On 6 September 2011 Hal Duncan took part in a "Literary Death Match" in Edinburgh. In the event, organised and hosted by Literary Death Match co-creator Todd Zuniga, he was pitted against Doug Johnstone, Sophie Cooke and Katerina Vasiliou. Duncan was declared the winner after a "shootout" against Vasiliou.

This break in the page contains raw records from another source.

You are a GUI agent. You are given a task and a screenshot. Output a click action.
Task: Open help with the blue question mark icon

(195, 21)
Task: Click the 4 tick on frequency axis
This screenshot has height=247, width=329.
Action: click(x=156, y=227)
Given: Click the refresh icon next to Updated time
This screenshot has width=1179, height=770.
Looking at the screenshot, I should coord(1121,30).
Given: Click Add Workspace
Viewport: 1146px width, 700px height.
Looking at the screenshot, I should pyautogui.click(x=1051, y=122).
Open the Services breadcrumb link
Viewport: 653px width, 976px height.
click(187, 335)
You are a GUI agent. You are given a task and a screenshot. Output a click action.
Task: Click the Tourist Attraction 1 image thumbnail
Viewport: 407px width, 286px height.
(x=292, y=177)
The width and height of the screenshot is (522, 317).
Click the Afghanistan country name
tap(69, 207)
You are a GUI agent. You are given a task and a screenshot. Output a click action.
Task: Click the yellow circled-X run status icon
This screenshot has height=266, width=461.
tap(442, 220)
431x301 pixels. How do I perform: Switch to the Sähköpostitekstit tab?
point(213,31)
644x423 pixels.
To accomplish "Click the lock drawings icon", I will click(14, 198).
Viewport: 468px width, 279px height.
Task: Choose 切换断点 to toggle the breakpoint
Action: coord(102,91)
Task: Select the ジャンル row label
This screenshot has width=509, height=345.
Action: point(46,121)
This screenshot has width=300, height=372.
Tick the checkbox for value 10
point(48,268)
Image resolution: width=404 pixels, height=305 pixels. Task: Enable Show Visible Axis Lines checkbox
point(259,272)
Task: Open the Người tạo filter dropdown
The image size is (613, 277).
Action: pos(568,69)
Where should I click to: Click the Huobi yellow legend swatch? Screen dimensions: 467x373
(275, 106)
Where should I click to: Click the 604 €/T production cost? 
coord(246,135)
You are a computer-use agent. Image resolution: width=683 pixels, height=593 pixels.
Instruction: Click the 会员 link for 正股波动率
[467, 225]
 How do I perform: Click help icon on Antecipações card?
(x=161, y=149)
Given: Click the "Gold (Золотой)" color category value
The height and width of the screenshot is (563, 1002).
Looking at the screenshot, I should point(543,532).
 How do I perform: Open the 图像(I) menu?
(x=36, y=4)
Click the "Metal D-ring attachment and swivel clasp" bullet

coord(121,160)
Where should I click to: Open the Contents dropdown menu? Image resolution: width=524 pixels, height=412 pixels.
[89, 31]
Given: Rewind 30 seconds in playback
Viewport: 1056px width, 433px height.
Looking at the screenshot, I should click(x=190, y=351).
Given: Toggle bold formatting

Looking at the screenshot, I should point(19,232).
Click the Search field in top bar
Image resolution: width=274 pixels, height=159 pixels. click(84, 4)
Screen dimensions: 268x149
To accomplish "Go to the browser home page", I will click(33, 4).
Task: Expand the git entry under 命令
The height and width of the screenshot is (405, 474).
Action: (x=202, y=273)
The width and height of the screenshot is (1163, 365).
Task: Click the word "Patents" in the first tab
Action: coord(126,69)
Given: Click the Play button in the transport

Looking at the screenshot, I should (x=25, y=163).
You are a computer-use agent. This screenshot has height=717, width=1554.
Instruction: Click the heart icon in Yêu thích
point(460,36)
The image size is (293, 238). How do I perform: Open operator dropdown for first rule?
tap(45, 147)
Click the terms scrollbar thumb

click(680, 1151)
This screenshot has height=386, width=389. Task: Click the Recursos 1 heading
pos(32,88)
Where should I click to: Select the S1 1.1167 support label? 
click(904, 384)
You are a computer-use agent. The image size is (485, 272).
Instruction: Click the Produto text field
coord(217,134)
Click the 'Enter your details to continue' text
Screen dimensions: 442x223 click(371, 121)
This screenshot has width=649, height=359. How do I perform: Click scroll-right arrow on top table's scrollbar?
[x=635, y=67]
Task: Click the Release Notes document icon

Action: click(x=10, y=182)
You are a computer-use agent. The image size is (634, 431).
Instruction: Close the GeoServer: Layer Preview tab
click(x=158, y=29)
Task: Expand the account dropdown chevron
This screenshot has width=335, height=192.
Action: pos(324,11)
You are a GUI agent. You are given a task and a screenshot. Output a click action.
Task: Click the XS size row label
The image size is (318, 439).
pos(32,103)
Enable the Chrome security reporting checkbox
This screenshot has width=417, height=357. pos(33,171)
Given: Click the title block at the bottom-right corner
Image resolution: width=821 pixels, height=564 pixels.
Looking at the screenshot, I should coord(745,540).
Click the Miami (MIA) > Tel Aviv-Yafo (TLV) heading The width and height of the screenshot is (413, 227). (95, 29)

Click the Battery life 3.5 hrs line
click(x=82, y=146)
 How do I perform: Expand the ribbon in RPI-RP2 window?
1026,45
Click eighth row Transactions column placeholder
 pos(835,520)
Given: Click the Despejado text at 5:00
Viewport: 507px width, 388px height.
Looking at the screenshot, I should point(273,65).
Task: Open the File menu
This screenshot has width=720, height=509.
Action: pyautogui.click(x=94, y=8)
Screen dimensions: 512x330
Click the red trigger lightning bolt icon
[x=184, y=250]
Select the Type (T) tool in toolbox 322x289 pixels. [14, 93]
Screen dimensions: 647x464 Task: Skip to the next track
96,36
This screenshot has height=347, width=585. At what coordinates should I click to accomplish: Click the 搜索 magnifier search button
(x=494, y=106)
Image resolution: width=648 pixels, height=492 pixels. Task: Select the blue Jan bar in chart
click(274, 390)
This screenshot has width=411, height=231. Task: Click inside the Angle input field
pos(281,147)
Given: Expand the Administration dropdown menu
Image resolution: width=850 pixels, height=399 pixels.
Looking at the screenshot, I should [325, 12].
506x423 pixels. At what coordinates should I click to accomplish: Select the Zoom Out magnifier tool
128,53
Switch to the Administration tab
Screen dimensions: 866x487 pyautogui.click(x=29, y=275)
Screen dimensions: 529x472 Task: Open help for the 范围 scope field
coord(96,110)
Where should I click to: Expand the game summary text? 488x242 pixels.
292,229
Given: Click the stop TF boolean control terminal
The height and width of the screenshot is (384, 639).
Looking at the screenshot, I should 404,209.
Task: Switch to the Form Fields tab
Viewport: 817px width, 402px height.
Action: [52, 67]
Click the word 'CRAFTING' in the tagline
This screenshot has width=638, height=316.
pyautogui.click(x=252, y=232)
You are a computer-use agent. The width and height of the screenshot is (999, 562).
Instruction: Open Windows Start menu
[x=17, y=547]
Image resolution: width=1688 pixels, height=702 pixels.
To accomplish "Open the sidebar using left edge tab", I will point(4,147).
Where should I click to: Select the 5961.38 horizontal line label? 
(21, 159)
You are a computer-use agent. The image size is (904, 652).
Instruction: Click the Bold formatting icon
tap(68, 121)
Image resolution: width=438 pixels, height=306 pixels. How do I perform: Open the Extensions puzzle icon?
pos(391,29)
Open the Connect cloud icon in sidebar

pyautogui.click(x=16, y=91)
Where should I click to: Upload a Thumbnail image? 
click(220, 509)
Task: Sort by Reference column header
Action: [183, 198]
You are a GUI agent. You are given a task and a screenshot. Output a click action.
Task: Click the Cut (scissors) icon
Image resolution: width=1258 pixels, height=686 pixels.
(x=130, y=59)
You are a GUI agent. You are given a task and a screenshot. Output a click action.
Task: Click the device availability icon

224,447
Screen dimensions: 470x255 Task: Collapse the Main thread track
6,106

Duncan was one of the five judges for the 2012 British Fantasy Awards.

==Bibliography==

===Novels===

====The Book of All Hours series====
- Vellum. London (UK), Pan Macmillan, 2005. ISBN 978-1-4050-5208-5
- Ink. London (UK), Pan Macmillan, 2007. ISBN 978-0-330-43838-4

====Other Novels====
- Testament (2015)

===Novellas===
- Escape from Hell!. Austin (TX, USA), MonkeyBrain Books, 2008. ISBN 978-1-932265-25-5
- The Taking of the Stamp. Los Angeles (CA, USA), LA CASE Books, 2013. ISBN 978-8-868700-07-2
- Susurrus On Mars. Maple Shade (NJ, USA), Lethe Press, 2017. ISBN 978-1-59021-683-5

===Collections of short stories===
- An A-Z of the Fantastic City. Easthampton (MA, USA), Small Beer Press, 2012. ISBN 978-1-61873-020-6
- Errata. New Sodom Press, 2013. ISBN 978-1-300820-47-5
- Fabbles: 1. New Sodom Press, 2013. ISBN 978-1-291-64329-9
- Scruffians!. Maple Shade (NJ, USA), Lethe Press, 2014. ISBN 978-1-59021-394-0
- A Scruffian Survival Guide. New Sodom Press, 2017. ISBN 978-0-244-01599-2

===Poetry===
- Sonnets for Orpheus. Wakefield (UK), Papaveria Press, 2006. No ISBN (limited edition of 26 copies)
- The Lucifer Cantos. Wakefield (UK), Papaveria Press, 2010. No ISBN (limited edition of 24 copies)
- Songs for the Devil and Death. Wakefield (UK), Papaveria Press, 2011. ISBN 978-1-907881-04-6

===Anthologies edited===
- Caledonia Dreamin' - Strange Fiction of Scottish Descent.